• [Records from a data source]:
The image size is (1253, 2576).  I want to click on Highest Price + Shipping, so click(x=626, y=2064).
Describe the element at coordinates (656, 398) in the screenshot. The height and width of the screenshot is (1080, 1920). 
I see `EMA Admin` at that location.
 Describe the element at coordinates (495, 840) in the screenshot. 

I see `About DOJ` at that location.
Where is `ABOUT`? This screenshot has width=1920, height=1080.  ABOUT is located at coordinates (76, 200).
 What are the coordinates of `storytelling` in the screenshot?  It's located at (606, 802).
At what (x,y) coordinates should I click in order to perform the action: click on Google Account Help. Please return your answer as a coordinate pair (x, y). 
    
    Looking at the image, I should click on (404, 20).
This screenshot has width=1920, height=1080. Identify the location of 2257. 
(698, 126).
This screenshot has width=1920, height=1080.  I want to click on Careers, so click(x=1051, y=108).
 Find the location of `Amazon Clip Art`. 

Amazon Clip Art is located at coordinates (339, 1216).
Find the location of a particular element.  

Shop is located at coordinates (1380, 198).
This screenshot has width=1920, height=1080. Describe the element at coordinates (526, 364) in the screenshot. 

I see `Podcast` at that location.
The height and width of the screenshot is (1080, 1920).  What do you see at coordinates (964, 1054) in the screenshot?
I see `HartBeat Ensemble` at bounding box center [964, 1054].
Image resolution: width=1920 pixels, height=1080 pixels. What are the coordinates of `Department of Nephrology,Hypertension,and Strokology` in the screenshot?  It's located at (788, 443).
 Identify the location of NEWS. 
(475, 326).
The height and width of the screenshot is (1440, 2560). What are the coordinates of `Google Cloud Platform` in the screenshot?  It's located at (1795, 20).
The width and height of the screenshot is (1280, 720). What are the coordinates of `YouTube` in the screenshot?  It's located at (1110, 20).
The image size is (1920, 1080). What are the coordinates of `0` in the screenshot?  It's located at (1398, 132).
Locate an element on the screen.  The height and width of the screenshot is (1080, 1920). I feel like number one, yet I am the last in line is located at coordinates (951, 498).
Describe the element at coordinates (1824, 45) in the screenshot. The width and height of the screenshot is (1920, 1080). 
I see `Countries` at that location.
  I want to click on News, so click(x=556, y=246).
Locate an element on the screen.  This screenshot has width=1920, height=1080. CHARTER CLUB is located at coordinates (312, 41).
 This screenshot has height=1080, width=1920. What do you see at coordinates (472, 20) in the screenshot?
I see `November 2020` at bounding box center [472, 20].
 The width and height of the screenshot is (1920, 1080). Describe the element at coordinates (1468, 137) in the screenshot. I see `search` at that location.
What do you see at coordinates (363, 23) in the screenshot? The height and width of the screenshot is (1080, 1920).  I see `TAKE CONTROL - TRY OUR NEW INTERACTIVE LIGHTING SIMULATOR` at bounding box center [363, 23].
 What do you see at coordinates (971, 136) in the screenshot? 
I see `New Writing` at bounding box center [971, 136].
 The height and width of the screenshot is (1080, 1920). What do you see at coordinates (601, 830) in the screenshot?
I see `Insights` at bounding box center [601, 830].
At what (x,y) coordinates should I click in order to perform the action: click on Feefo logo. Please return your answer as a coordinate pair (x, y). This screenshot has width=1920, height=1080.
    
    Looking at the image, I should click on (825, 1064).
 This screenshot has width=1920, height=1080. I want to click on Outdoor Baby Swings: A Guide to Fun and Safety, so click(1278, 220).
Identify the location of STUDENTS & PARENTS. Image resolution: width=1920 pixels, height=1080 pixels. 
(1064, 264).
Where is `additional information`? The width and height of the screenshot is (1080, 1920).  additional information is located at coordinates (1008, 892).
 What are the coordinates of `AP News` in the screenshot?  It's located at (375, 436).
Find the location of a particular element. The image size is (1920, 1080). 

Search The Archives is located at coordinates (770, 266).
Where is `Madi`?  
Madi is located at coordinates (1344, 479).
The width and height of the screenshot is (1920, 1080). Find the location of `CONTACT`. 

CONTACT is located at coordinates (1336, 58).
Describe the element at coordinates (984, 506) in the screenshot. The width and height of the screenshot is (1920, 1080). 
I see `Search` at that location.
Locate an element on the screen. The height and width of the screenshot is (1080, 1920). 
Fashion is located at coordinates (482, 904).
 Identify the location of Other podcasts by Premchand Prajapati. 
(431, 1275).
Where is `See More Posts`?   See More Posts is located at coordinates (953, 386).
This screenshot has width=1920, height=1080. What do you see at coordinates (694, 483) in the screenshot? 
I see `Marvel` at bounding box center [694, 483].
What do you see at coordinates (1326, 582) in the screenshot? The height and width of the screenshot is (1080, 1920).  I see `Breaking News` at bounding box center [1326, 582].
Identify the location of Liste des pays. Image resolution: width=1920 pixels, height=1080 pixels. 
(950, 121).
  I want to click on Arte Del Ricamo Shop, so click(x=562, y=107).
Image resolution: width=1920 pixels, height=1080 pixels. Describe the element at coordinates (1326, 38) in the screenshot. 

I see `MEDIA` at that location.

• [What is expected]: Rewrite the lines from the one containing "Locate an element on the screen. The" up to and including the one containing "What do you see at coordinates (1326, 582)", switching each "What do you see at" to "What is shown at" and leaving everything else unchanged.

• [Solution to the exercise]:
Locate an element on the screen. The height and width of the screenshot is (1080, 1920). 
Fashion is located at coordinates (482, 904).
 Identify the location of Other podcasts by Premchand Prajapati. 
(431, 1275).
Where is `See More Posts`?   See More Posts is located at coordinates (953, 386).
This screenshot has width=1920, height=1080. What is shown at coordinates (694, 483) in the screenshot? 
I see `Marvel` at bounding box center [694, 483].
What is shown at coordinates (1326, 582) in the screenshot? The height and width of the screenshot is (1080, 1920).  I see `Breaking News` at bounding box center [1326, 582].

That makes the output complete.